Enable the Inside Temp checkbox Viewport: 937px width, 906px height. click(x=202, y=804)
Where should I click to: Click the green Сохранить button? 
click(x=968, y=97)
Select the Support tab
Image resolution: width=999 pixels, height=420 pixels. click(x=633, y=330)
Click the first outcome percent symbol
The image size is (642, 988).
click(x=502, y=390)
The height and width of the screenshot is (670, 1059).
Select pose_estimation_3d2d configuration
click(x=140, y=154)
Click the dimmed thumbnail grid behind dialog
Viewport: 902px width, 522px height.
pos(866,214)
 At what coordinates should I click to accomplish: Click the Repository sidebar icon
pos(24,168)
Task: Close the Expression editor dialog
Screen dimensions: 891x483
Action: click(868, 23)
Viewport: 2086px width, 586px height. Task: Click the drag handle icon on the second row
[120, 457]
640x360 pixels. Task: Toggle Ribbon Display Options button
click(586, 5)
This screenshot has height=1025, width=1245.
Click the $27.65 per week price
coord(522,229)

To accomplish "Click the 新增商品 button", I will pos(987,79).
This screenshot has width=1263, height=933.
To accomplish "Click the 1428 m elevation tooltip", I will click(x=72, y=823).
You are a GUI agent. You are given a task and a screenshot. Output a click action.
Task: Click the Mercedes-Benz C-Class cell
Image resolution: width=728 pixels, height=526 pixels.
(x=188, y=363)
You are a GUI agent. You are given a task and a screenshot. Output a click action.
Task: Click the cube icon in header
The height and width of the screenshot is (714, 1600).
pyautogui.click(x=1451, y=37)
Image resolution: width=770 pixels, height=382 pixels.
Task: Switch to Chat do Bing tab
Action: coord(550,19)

**What the exercise asks**
What is needed is an exact copy of the lines from the one containing "The image size is (642, 988)." through the final line of the data, both included, and nothing more.

**Answer to this task**
The image size is (642, 988).
click(x=502, y=390)
The height and width of the screenshot is (670, 1059).
Select pose_estimation_3d2d configuration
click(x=140, y=154)
Click the dimmed thumbnail grid behind dialog
Viewport: 902px width, 522px height.
pos(866,214)
 At what coordinates should I click to accomplish: Click the Repository sidebar icon
pos(24,168)
Task: Close the Expression editor dialog
Screen dimensions: 891x483
Action: click(868, 23)
Viewport: 2086px width, 586px height. Task: Click the drag handle icon on the second row
[120, 457]
640x360 pixels. Task: Toggle Ribbon Display Options button
click(586, 5)
This screenshot has height=1025, width=1245.
Click the $27.65 per week price
coord(522,229)

To accomplish "Click the 新增商品 button", I will pos(987,79).
This screenshot has width=1263, height=933.
To accomplish "Click the 1428 m elevation tooltip", I will click(x=72, y=823).
You are a GUI agent. You are given a task and a screenshot. Output a click action.
Task: Click the Mercedes-Benz C-Class cell
Image resolution: width=728 pixels, height=526 pixels.
(x=188, y=363)
You are a GUI agent. You are given a task and a screenshot. Output a click action.
Task: Click the cube icon in header
The height and width of the screenshot is (714, 1600).
pyautogui.click(x=1451, y=37)
Image resolution: width=770 pixels, height=382 pixels.
Task: Switch to Chat do Bing tab
Action: coord(550,19)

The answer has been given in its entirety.